According to Gaurav Shah, MD, CEO of Rocket, the company quickly moved from a research to a commercial version of RP-L102 thanks to his experience working at Novartis.

“I’d say Novartis paved the way for the whole industry with CAR-T,” he said, in an exclusive GEN interview. “They did it first and we’re now building on the shoulders of giants.”

His experience developing CAR-T treatments for leukemia at Novartis made him aware, for gene therapies, that “it’s not easy to bridge from an academic process to a commercial-grade process.” He explains that many companies and drug developers believe that, provided the proof-of-concept is robust, clinical development will be easy. Moreover, regulatory agencies will immediately buy into the process.

According to Shah, just because the Novartis leukemia treatments had a high response rate, that didn’t guarantee they received an automatic approval from the regulators. Learning that robustness and reproducibility for a commercial process was different from an academic one, prevented Rocket from making missteps early on, he says.

Instead, their commercial product for Fanconi anemia uses a commercial vector and a commercial-grade cell processing site. “We’re fortunate to have done this early in the lifecycle of the product so we don’t have to make major changes late in the game,” he adds.

The commercial product uses a proprietary transduction enhancer to improve performance.
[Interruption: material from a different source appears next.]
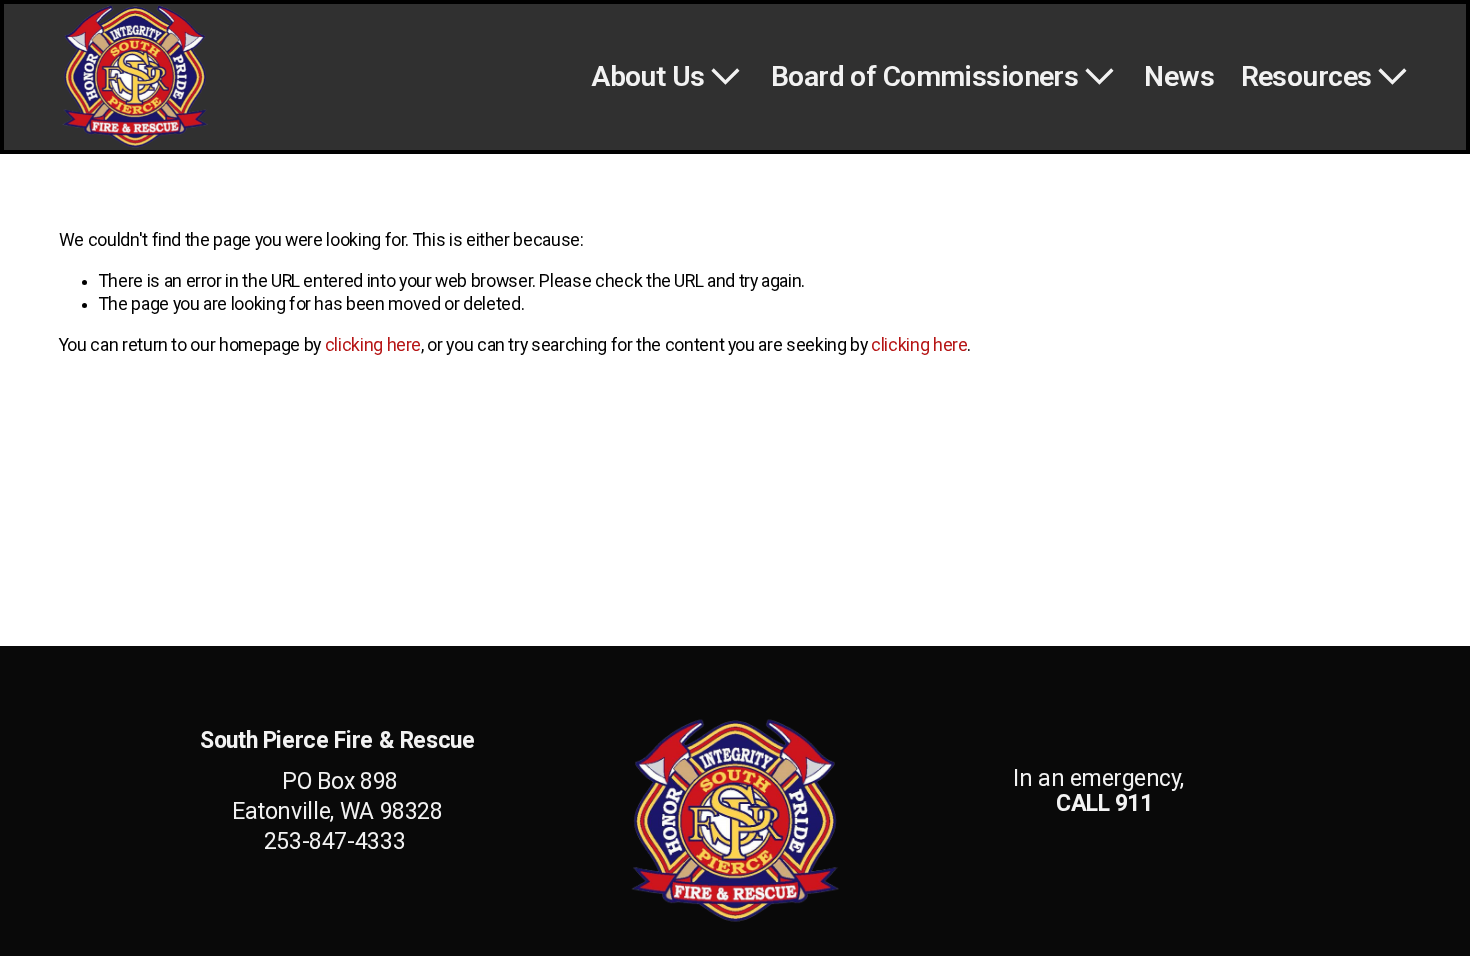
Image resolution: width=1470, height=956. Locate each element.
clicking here (373, 345)
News (1179, 76)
Fanconi anemia is an autosomal recessive disease where patients inherit two mutated genes that cause bone marrow failure. The transduction enhancer ensures every bone marrow stem cell receives at least one copy of a corrected gene.

Gene therapy approach for Fanconi Anemia. [Rocket Pharma Rocket]

The company has also worked to maximize the cell dose and run its clinical trials with multiple operators. “We do the same thing multiple times, in the same way, with multiple people, so regulatory agencies can rest assured the product being delivered to the patient is not guesswork,” he says.

Rocket is currently enrolling patients for final-stage, registration-enabling trials of RP-L102.